## What is required
Your answer is every line of the material below in which the string "Task" occurs.

## Input data
# # # # #

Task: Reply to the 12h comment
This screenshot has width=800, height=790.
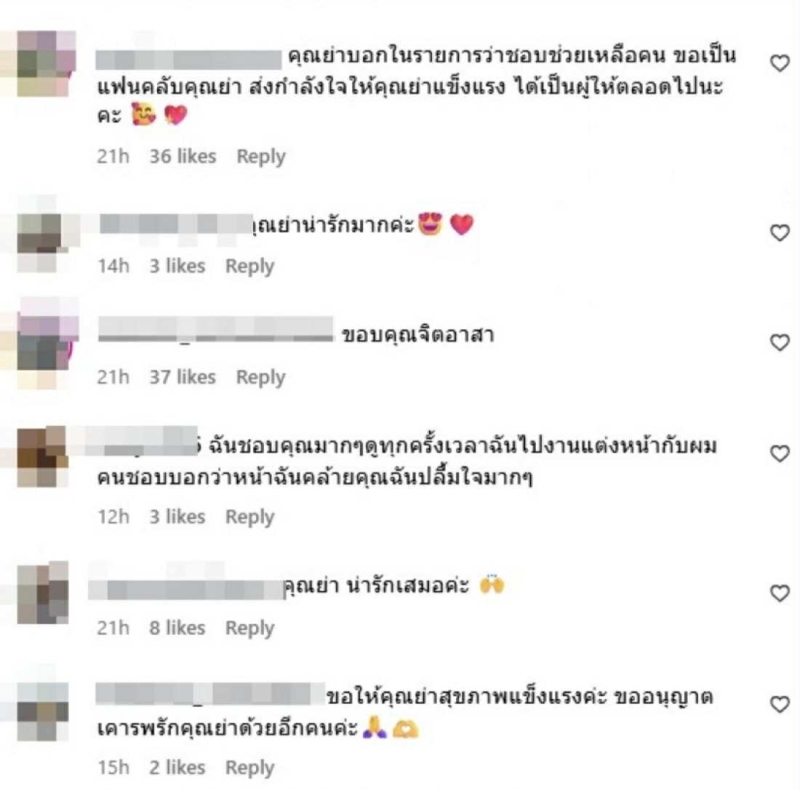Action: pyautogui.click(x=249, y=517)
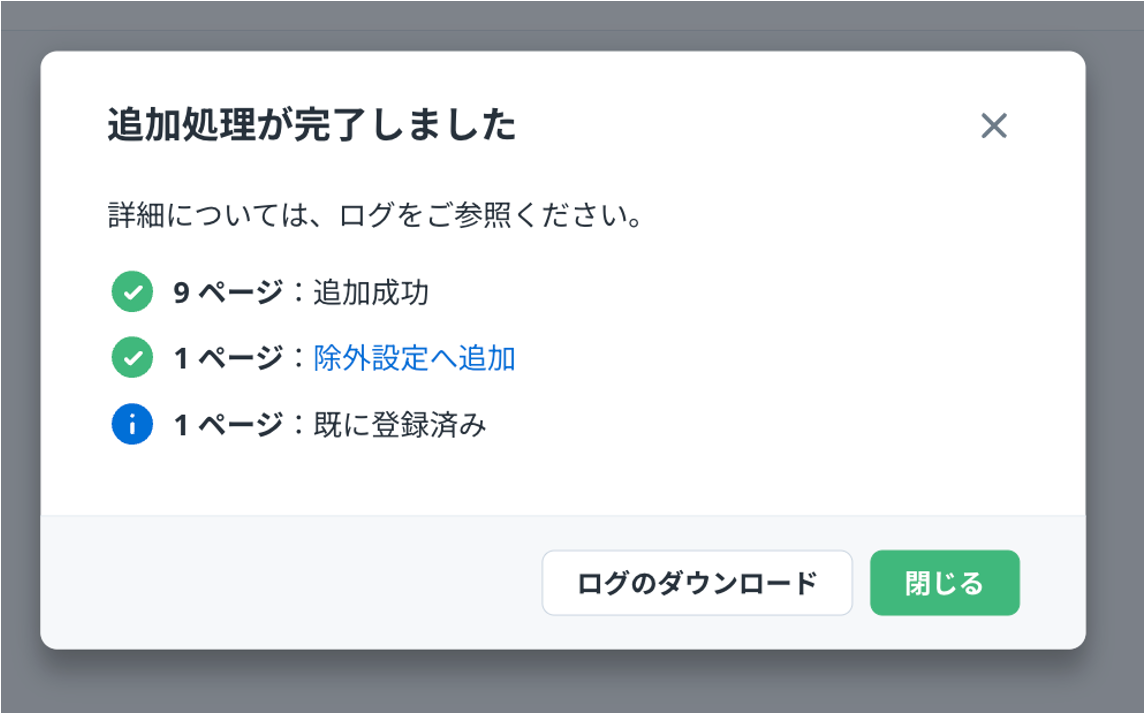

# # # # #

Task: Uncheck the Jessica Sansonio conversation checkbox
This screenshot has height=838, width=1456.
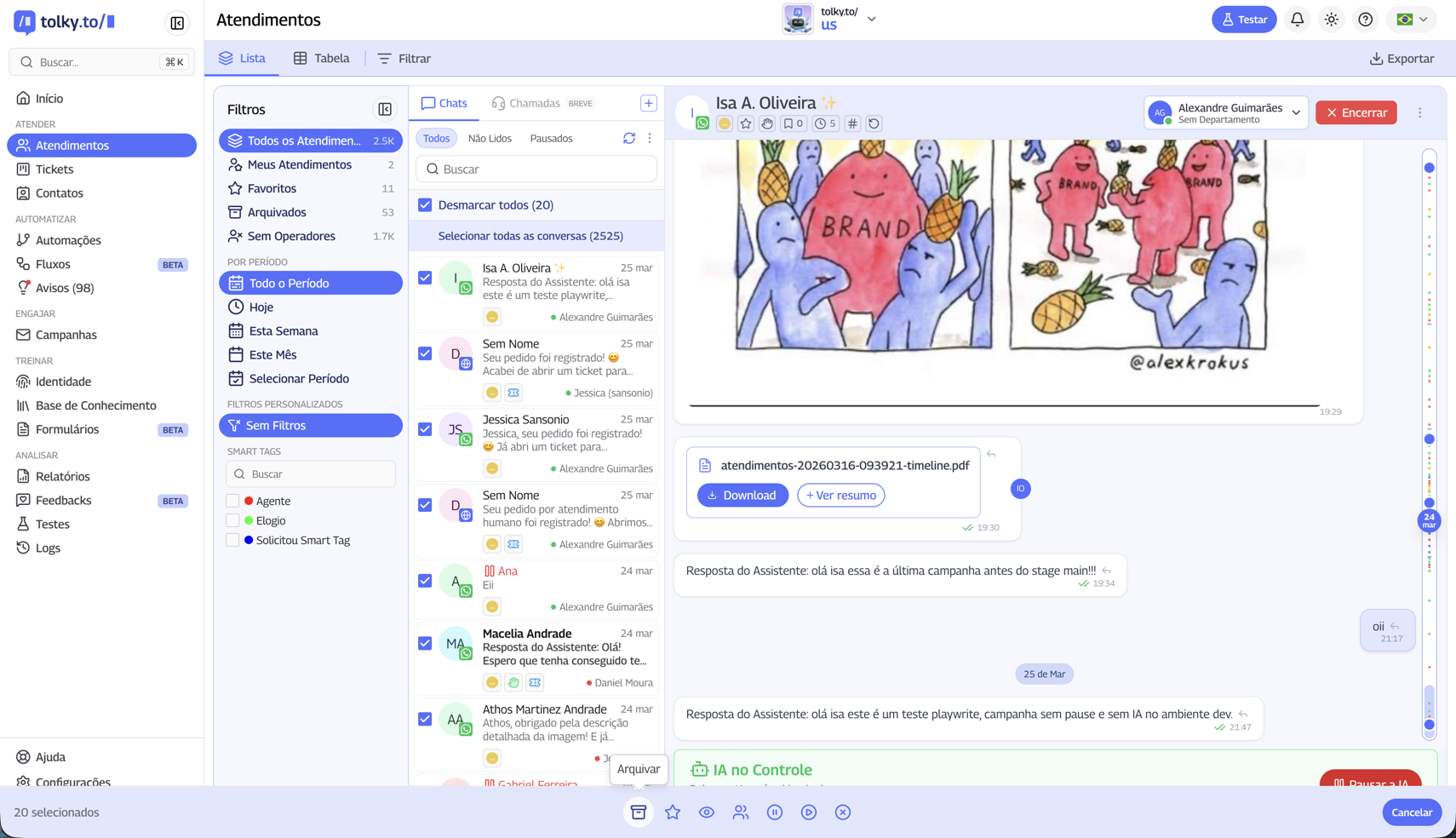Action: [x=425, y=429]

# # # # #

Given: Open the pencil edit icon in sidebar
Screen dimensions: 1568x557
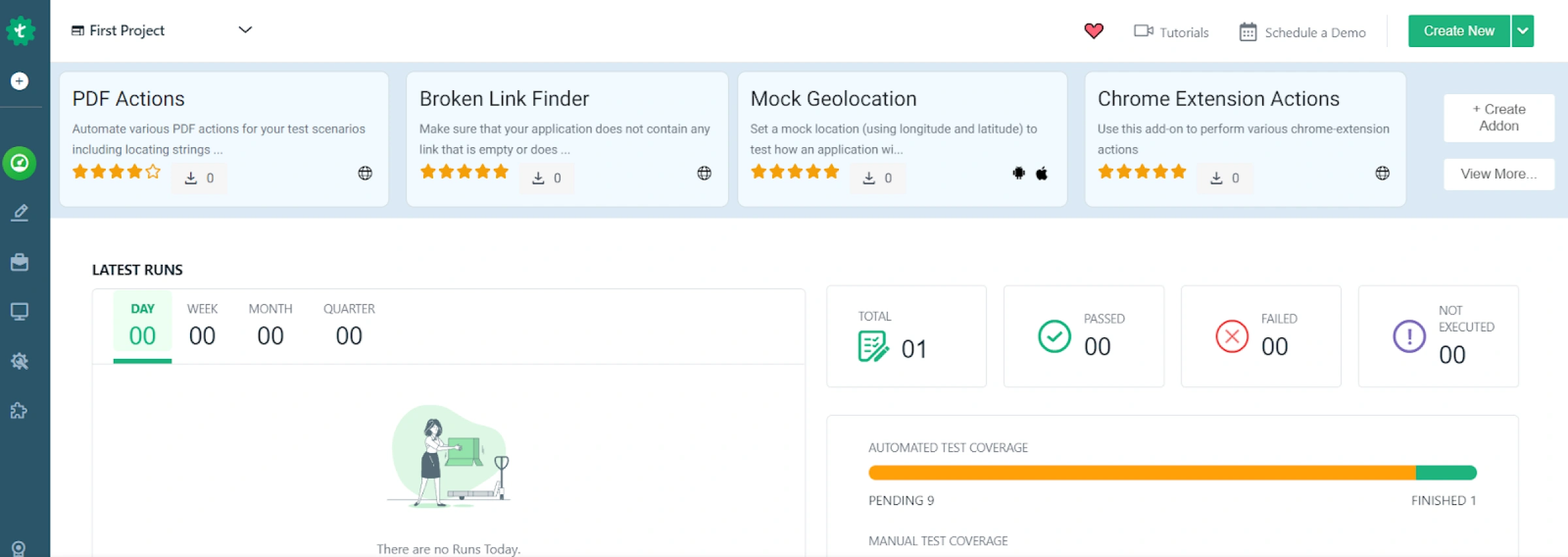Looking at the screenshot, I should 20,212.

# # # # #

## Solution
Task: Reply to the 12h comment
Task: Uncheck the Jessica Sansonio conversation checkbox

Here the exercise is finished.